Given data:
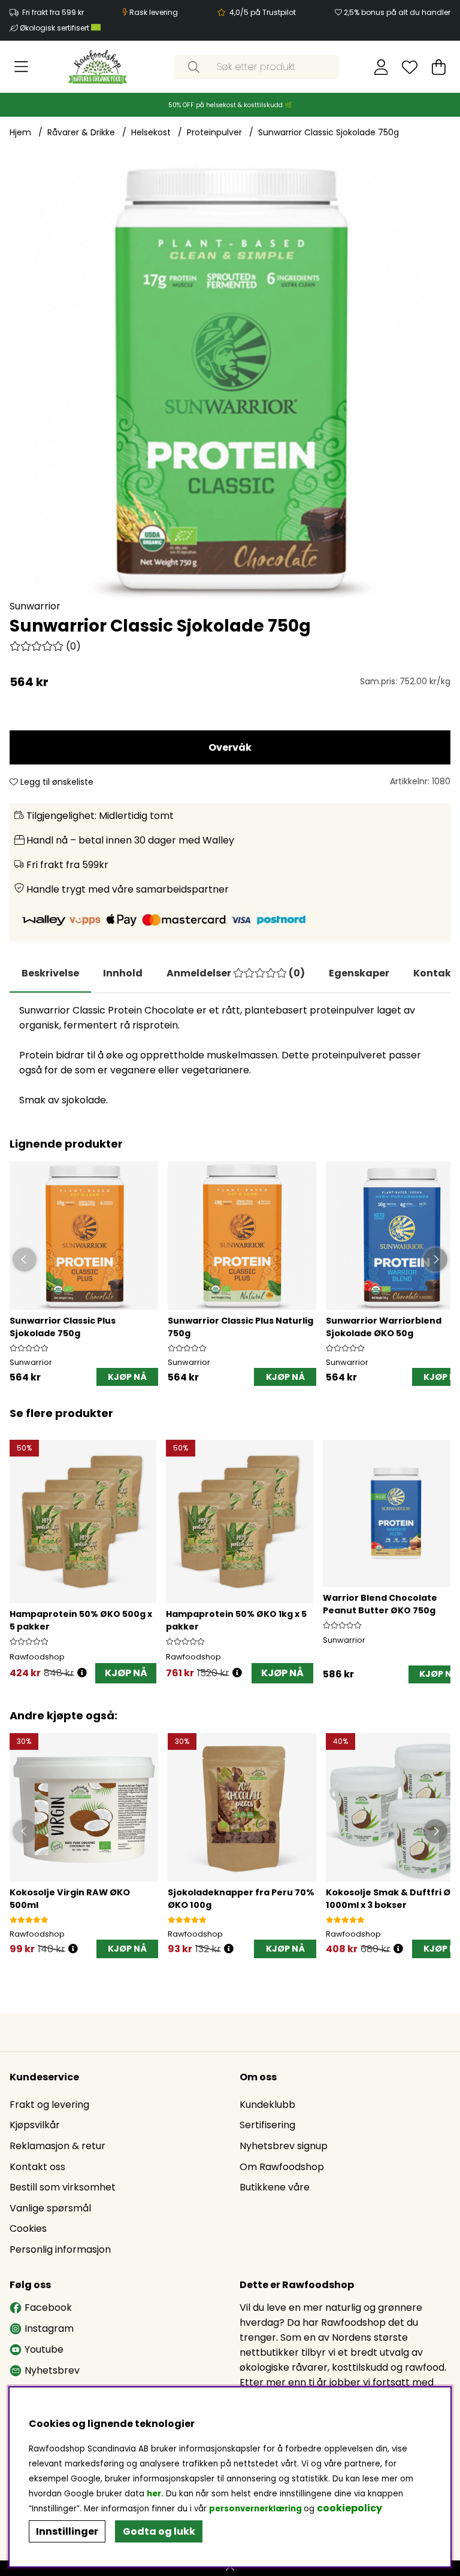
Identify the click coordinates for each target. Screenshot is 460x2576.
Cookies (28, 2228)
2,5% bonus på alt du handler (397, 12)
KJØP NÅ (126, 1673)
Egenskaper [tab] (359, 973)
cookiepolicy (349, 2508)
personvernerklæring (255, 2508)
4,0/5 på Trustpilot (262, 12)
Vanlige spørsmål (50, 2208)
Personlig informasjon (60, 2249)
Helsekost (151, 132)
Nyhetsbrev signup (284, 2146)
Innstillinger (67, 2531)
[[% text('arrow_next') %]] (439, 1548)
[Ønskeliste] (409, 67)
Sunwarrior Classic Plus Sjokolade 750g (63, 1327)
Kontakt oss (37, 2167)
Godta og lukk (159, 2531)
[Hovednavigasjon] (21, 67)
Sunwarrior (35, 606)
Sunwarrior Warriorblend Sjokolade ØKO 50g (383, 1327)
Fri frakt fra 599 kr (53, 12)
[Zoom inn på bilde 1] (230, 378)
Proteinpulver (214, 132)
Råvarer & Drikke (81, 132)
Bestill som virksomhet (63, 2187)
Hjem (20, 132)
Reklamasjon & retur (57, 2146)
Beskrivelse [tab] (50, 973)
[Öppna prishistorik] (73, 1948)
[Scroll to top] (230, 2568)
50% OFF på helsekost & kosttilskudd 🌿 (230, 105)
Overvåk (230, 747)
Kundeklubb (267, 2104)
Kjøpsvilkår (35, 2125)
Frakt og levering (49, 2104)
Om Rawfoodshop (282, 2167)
--
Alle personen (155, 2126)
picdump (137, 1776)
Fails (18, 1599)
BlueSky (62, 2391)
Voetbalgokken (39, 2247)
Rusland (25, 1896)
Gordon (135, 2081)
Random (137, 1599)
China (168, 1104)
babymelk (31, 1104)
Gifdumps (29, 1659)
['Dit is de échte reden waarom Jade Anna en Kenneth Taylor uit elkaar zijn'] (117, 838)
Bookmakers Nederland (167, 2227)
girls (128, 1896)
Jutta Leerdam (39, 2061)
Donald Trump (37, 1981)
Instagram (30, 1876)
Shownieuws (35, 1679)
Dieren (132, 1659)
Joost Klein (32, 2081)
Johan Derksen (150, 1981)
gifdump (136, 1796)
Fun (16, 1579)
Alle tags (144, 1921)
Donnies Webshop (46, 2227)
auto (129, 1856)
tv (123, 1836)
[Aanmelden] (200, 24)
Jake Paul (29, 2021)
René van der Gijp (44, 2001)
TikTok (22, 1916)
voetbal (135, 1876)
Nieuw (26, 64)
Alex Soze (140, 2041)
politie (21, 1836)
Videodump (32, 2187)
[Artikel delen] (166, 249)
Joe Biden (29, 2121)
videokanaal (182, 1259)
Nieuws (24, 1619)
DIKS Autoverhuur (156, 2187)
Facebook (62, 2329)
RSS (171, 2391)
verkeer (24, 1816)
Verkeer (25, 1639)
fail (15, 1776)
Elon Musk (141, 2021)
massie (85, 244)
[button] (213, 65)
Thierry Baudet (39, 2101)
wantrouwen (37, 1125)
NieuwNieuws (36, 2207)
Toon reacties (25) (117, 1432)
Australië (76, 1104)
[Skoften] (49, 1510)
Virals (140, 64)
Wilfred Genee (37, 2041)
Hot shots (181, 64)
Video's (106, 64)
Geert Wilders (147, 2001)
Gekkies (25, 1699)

Problem requirements: Look through the entries above and quote exactly the lines from the line with "fail (15, 1776)" to the line with "Gekkies (25, 1699)", counting both of those lines.

Solved problem:
fail (15, 1776)
Elon Musk (141, 2021)
massie (85, 244)
[button] (213, 65)
Thierry Baudet (39, 2101)
wantrouwen (37, 1125)
NieuwNieuws (36, 2207)
Toon reacties (25) (117, 1432)
Australië (76, 1104)
[Skoften] (49, 1510)
Virals (140, 64)
Wilfred Genee (37, 2041)
Hot shots (181, 64)
Video's (106, 64)
Geert Wilders (147, 2001)
Gekkies (25, 1699)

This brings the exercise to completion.